2. Relevant equations

3. The attempt at a solution
I can't determine the right answer :/? I'm not sure what's incorrect with my current method.

3^(2x) - 5(3^x) = -6

log((3^(2x)) - log((5(3^x)) = -log(6)

xlog(9) - xlog(15)= -log(6)

x((log(9) - log(15)) = -log(6)

x = -log(6)/log(9/15) = 3.507

Any assistance would be appreciated.

2. Mar 6, 2013

### Mentallic

What you essentially did here was:

$$a+b=c$$

$$\log(a+b)=\log(c)$$

$$\log(a)+\log(b)=\log(c)$$

And you can't go from the second to the third line! You can't split up a log that has addition in its argument, and also remember that $$\log(a)+\log(b)=\log(ab)\neq \log(a+b)$$

Start by letting $u=3^x$

EDIT:
Also, $\log(5\cdot 3^x)\neq x\cdot\log(15)$ because to use that rule, it'd have to be $\log((5\cdot 3)^x) = \log(5^x\cdot3^x)$

For $\log(5\cdot 3^x)$ what you'd instead do is convert it into $\log(5)+\log(3^x)$ then apply your rule, $\log(5)+x\cdot\log(3)$

3. Mar 6, 2013

### S.R

Hmm, therefore log(5)+xlog(3) =/= xlog(15)?

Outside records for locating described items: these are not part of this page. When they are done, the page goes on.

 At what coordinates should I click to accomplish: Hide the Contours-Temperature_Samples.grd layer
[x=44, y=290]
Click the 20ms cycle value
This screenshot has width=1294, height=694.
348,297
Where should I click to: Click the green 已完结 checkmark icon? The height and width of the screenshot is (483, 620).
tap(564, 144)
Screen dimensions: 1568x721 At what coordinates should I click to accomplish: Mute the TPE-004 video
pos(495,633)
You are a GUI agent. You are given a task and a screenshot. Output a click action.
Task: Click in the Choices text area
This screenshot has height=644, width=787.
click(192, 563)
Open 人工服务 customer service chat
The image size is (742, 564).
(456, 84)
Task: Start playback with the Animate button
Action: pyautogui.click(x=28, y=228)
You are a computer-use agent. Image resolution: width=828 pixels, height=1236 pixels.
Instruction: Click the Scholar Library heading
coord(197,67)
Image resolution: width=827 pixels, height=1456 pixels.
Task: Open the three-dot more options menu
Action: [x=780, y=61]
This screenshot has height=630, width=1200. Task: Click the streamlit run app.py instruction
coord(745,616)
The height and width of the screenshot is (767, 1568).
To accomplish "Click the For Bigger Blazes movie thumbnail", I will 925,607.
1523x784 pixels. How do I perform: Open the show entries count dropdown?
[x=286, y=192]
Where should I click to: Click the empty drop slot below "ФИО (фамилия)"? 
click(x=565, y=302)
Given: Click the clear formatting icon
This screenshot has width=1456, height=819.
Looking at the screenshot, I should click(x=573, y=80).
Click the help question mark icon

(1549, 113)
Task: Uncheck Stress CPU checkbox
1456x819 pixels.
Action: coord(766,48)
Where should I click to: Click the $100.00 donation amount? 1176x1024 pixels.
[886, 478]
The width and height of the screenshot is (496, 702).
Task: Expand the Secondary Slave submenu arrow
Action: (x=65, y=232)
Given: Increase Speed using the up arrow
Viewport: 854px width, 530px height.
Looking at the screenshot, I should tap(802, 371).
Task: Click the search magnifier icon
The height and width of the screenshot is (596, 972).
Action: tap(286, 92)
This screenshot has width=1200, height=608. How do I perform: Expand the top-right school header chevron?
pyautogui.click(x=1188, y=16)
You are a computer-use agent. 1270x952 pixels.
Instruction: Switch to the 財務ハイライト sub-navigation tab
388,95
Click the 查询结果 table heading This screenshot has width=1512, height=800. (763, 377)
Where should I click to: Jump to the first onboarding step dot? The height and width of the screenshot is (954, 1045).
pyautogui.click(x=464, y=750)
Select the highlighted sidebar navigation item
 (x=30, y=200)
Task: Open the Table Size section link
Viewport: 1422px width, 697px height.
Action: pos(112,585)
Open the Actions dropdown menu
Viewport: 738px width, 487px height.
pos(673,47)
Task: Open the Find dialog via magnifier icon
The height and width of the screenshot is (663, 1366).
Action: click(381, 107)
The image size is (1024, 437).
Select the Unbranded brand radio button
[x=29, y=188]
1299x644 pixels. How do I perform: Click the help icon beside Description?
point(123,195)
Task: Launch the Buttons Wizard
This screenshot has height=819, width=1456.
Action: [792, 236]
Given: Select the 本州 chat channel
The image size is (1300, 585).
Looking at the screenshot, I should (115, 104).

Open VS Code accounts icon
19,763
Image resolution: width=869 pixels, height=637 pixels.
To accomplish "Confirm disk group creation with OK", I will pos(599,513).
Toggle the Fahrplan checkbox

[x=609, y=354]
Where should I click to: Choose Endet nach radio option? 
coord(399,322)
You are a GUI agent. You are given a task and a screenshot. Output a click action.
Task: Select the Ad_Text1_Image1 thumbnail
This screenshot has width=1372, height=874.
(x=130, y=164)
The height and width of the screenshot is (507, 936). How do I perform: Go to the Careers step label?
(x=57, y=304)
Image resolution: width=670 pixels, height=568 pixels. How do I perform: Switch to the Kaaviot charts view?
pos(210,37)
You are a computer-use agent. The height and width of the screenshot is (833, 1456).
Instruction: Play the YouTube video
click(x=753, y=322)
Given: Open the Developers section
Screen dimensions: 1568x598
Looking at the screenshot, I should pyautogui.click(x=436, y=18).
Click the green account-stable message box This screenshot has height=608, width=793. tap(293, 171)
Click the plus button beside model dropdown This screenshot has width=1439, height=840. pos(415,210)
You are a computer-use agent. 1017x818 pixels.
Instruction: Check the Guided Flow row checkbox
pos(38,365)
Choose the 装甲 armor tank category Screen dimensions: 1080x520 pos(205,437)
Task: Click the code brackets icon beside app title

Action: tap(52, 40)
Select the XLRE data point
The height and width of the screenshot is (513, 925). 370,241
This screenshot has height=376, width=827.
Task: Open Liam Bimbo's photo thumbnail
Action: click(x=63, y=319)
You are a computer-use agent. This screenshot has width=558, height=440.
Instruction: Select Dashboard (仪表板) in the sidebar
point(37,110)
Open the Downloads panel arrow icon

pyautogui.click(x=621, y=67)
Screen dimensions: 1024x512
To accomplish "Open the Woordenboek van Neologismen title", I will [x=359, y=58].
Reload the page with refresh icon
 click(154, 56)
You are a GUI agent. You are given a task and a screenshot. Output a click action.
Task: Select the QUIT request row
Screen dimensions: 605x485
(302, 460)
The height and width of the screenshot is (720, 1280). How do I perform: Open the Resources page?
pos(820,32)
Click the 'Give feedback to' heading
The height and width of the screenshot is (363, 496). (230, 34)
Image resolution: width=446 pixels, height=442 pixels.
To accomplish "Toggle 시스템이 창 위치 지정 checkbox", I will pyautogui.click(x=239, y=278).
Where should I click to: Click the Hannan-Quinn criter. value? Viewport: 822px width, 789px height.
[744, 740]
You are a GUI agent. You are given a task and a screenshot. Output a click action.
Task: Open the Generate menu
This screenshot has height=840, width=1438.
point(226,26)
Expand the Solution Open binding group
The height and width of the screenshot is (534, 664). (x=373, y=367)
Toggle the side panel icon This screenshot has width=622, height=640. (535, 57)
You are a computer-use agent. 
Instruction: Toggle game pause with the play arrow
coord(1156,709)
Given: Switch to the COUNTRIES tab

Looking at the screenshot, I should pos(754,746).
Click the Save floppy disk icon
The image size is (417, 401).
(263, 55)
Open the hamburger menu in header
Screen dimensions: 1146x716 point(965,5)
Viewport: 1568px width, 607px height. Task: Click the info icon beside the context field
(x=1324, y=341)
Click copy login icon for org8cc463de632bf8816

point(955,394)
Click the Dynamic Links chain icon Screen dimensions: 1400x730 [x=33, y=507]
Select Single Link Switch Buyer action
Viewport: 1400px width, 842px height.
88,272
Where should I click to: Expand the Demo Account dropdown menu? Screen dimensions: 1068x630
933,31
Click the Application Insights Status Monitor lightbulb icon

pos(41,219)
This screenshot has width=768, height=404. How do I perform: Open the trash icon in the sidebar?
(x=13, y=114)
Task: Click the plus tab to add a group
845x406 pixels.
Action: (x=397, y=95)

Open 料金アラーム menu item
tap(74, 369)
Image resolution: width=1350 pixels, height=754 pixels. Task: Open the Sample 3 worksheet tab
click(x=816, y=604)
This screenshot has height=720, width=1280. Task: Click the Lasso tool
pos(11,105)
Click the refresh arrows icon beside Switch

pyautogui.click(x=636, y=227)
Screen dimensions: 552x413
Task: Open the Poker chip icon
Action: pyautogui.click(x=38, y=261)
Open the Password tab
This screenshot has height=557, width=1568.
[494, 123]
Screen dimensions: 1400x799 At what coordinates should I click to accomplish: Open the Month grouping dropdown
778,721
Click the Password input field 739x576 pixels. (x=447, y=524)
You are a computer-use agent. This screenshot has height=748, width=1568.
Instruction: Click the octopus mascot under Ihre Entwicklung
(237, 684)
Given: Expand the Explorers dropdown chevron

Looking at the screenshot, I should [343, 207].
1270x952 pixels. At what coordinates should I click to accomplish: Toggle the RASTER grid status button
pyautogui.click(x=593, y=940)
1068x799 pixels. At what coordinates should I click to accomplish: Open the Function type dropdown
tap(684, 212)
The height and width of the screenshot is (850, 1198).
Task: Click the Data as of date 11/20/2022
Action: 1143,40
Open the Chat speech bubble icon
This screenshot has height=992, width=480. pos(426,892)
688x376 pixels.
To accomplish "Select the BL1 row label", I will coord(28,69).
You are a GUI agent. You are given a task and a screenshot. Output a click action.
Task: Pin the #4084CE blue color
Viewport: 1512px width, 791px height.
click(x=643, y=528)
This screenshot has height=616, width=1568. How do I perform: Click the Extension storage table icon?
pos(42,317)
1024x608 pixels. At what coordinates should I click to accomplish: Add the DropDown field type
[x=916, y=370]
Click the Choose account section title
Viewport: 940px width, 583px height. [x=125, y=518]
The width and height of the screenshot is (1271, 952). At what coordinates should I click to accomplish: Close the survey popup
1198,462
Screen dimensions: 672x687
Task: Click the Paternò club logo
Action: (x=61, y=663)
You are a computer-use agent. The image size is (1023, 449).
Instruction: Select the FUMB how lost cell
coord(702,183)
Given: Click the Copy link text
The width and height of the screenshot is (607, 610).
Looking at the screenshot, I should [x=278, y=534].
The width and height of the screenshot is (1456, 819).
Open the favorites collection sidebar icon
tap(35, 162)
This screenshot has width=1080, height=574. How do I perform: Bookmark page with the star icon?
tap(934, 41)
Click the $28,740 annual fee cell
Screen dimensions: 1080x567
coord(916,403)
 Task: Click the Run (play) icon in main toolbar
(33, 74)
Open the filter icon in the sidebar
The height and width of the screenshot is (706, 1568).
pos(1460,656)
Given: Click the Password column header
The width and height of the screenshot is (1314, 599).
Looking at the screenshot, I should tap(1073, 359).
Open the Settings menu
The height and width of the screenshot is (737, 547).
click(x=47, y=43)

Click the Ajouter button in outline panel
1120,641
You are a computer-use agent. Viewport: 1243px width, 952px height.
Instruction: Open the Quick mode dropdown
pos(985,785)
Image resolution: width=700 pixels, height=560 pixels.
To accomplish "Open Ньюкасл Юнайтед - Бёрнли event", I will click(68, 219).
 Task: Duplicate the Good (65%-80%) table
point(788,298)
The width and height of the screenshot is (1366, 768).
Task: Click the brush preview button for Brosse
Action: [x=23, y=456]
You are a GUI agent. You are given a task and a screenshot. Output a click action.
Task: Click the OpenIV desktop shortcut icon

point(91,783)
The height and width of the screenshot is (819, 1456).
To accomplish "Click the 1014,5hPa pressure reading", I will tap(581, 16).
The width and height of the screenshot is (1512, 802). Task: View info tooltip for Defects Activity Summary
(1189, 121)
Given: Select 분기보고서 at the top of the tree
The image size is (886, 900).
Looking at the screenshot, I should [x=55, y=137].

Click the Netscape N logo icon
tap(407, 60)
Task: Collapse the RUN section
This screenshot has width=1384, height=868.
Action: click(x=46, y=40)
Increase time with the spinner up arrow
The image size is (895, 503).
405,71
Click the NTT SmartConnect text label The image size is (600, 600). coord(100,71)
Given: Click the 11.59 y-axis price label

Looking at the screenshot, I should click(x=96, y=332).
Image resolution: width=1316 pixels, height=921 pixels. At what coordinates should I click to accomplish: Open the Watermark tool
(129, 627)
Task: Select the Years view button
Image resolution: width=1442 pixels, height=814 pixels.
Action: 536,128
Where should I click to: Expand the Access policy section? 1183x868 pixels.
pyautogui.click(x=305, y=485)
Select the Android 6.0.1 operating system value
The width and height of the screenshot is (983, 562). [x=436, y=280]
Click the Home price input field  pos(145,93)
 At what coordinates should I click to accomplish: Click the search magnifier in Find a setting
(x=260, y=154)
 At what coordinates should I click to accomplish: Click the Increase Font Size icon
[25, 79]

Alright, then I can rewrite the equation:

log((3^(2x)) - log((5(3^x)) = -log(6)

xlog(9) - [log(5) + xlog(3)] = -log(6)

x((log(9) - log(3)) = -log(6) + log(5)

x = ((log(5) - log(6)) / log(3)

Correct?

Last edited: Mar 6, 2013
4. Mar 6, 2013

### Dick

No, you can't do any of that for reasons mentallic has already explained. Start from the original equation 3^(2x) - 5(3^x) = -6 and put u=3^x. 3^(2x)=(3^x)^2.

5. Mar 6, 2013

### S.R

Edit: Oh, if I expand, a quadratic equation forms...let me attempt to solve it then substitute u=3^x.

Last edited: Mar 6, 2013
6. Mar 6, 2013

### S.R

Therefore, x=1 and x=log3(2). Thank-you :)

7. Mar 6, 2013

### Dick

Very welcome. You've got it. log3(2) means log to the base 2 of 3, yes? Could also just write it as log(3)/log(2).

Last edited: Mar 6, 2013
8. Mar 6, 2013

### S.R

Yeah :) Additionally, are there any tips you can give for identifying those type of formations/patterns? Or have you simply developed an instinct through experience?

9. Mar 6, 2013

### Dick

Just thinking about it mostly. Having seen a few examples in the past doesn't hurt. So, yeah, let's say experience.

10. Mar 6, 2013

### Mentallic

I'd be lying if I said I could have easily spotted the quadratic equation when first studying logs. When you see a2x in an equation, I always keep in mind that it's equivalent to (ax)2 and thus might involve quadratics.

These are also some of the kinds of problems they use to try and throw you off, because students instinctively think: Well, there are exponentials so I need to use logs, but as you now know, that's not the case.